> AIM OF THE EXERCISE
Copy the biography of pair skater Margaret Purdy below word for word, in full.

> SELECTED TEXT

++++++++++++++++++++

Margaret Purdy (born January 18, 1995) is a Canadian former competitive pair skater. With Michael Marinaro, she is the 2013 World Junior silver medalist and 2010 Canadian national junior champion.

Personal life 
Purdy attended the University of Western Ontario from September 2014 to 2018, studying social sciences.

Career 
Purdy started skating at age four as a hockey player and switched to figure skating at age seven.

In May 2007, Purdy teamed up with Michael Marinaro to train in pairs. In the 2009–10 season, they debuted on the ISU Junior Grand Prix series and won the Canadian junior title. The pair placed eighth in The Hague at their first World Junior Championships.

In the 2011–12 season, Purdy/Marinaro won their first JGP medal — bronze in Latvia — and placed fifth at the 2012 World Junior Championships in Minsk. The following season, they won gold at their two JGP assignments, in the United States and Croatia, and qualified for the JGP Final, where they placed fourth. The pair took silver at the 2013 World Junior Championships in Milan, behind Haven Denney / Brandon Frazier.

++++++++++++++++++++

> SUPPLIED ENTRIES
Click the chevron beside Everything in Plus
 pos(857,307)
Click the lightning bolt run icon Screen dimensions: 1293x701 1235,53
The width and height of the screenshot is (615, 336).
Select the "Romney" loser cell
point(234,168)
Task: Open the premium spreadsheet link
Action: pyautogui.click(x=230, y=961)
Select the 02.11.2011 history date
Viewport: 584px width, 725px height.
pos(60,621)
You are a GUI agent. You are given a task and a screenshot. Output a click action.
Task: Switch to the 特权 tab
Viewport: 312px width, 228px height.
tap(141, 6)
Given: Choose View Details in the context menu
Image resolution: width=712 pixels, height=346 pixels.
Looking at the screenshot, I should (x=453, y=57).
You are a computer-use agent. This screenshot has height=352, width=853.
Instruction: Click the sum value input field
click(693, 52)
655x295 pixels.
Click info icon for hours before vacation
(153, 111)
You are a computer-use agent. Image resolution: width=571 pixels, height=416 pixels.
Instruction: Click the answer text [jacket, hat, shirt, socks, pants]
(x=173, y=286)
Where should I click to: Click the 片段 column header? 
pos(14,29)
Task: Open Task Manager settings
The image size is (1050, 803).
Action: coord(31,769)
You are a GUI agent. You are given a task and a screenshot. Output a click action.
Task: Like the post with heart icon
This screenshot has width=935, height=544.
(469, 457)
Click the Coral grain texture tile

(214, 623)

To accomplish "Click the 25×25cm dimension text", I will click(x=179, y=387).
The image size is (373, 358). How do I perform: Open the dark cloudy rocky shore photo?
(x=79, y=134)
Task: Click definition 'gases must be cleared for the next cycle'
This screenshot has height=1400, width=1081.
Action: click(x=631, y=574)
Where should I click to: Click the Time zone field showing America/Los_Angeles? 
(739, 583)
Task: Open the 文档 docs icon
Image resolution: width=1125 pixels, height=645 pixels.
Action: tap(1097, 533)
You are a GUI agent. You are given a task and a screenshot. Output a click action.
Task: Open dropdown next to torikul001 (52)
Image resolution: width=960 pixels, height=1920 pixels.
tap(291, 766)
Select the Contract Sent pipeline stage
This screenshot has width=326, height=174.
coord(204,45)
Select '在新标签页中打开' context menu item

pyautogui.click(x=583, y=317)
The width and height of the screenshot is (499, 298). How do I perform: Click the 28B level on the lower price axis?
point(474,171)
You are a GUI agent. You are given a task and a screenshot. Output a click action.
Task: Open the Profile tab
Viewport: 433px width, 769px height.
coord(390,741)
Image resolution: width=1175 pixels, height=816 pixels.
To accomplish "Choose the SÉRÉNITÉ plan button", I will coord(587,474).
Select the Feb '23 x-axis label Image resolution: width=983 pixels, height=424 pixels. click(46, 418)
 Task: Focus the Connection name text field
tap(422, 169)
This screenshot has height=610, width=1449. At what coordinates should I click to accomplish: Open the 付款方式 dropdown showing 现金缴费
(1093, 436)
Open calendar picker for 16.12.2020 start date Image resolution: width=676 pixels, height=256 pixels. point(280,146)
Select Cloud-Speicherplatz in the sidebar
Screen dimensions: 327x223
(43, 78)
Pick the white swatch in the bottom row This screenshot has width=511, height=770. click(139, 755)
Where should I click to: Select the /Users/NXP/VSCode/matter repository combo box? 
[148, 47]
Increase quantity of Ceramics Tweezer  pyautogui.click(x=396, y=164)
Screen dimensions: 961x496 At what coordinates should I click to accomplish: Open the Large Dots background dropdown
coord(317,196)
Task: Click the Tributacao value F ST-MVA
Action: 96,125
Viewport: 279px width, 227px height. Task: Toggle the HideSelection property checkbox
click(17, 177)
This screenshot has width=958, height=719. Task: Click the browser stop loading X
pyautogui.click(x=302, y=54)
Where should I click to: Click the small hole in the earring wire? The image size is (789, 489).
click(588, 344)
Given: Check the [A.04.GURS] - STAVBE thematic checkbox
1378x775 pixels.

++++++++++++++++++++

> PROBLEM SOLUTION
Margaret Purdy (born January 18, 1995) is a Canadian former competitive pair skater. With Michael Marinaro, she is the 2013 World Junior silver medalist and 2010 Canadian national junior champion.

Personal life 
Purdy attended the University of Western Ontario from September 2014 to 2018, studying social sciences.

Career 
Purdy started skating at age four as a hockey player and switched to figure skating at age seven.

In May 2007, Purdy teamed up with Michael Marinaro to train in pairs. In the 2009–10 season, they debuted on the ISU Junior Grand Prix series and won the Canadian junior title. The pair placed eighth in The Hague at their first World Junior Championships.

In the 2011–12 season, Purdy/Marinaro won their first JGP medal — bronze in Latvia — and placed fifth at the 2012 World Junior Championships in Minsk. The following season, they won gold at their two JGP assignments, in the United States and Croatia, and qualified for the JGP Final, where they placed fourth. The pair took silver at the 2013 World Junior Championships in Milan, behind Haven Denney / Brandon Frazier.